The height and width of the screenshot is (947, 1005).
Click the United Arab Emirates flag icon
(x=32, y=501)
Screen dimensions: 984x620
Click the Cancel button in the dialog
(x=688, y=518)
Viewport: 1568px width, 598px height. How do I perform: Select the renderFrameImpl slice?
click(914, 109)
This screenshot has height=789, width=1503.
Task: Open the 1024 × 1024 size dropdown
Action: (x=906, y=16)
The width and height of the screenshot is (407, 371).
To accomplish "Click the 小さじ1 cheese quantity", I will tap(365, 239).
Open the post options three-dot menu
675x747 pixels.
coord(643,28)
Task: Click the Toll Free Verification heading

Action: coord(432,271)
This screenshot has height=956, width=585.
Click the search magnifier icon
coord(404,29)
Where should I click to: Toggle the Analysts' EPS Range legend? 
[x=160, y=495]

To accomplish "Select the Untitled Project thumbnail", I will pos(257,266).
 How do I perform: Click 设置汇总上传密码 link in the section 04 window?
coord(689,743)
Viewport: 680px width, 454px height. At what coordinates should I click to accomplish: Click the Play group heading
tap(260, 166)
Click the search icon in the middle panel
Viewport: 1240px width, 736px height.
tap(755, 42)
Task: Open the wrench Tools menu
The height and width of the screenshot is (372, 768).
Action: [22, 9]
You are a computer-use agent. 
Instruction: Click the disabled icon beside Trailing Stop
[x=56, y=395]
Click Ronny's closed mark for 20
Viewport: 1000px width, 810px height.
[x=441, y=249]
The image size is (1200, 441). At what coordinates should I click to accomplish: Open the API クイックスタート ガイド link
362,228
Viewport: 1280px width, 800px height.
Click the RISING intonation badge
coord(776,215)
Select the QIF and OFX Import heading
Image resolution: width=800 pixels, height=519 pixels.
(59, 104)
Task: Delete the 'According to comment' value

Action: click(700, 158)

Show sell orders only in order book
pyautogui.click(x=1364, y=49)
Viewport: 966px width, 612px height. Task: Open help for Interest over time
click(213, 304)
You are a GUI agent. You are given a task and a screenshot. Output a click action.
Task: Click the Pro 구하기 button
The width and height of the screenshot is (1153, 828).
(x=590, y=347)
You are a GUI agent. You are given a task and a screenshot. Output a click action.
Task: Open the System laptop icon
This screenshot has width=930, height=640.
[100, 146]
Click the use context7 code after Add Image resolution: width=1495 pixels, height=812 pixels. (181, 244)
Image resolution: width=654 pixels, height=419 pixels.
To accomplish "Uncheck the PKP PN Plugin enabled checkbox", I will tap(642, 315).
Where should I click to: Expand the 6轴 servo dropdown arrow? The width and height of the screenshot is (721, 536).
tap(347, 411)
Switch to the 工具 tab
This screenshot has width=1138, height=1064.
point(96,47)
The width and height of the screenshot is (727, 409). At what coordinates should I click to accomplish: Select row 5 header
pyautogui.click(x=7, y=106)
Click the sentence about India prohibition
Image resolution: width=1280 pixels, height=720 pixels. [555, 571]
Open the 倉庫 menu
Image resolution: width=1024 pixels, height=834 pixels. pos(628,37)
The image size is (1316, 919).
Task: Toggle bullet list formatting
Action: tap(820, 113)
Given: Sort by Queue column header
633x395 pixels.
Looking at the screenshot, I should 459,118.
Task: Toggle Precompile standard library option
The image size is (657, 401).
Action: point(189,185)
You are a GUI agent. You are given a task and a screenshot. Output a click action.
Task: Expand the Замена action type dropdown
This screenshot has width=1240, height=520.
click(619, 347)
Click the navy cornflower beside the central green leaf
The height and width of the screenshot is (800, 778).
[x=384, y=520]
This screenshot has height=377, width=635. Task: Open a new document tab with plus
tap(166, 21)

********

§ Prompt:
Copy each line of the listing that contains the string "will".

§ Exercise solution:
To accomplish "Click the 小さじ1 cheese quantity", I will tap(365, 239).
To accomplish "Select the Untitled Project thumbnail", I will pos(257,266).
To accomplish "Uncheck the PKP PN Plugin enabled checkbox", I will tap(642, 315).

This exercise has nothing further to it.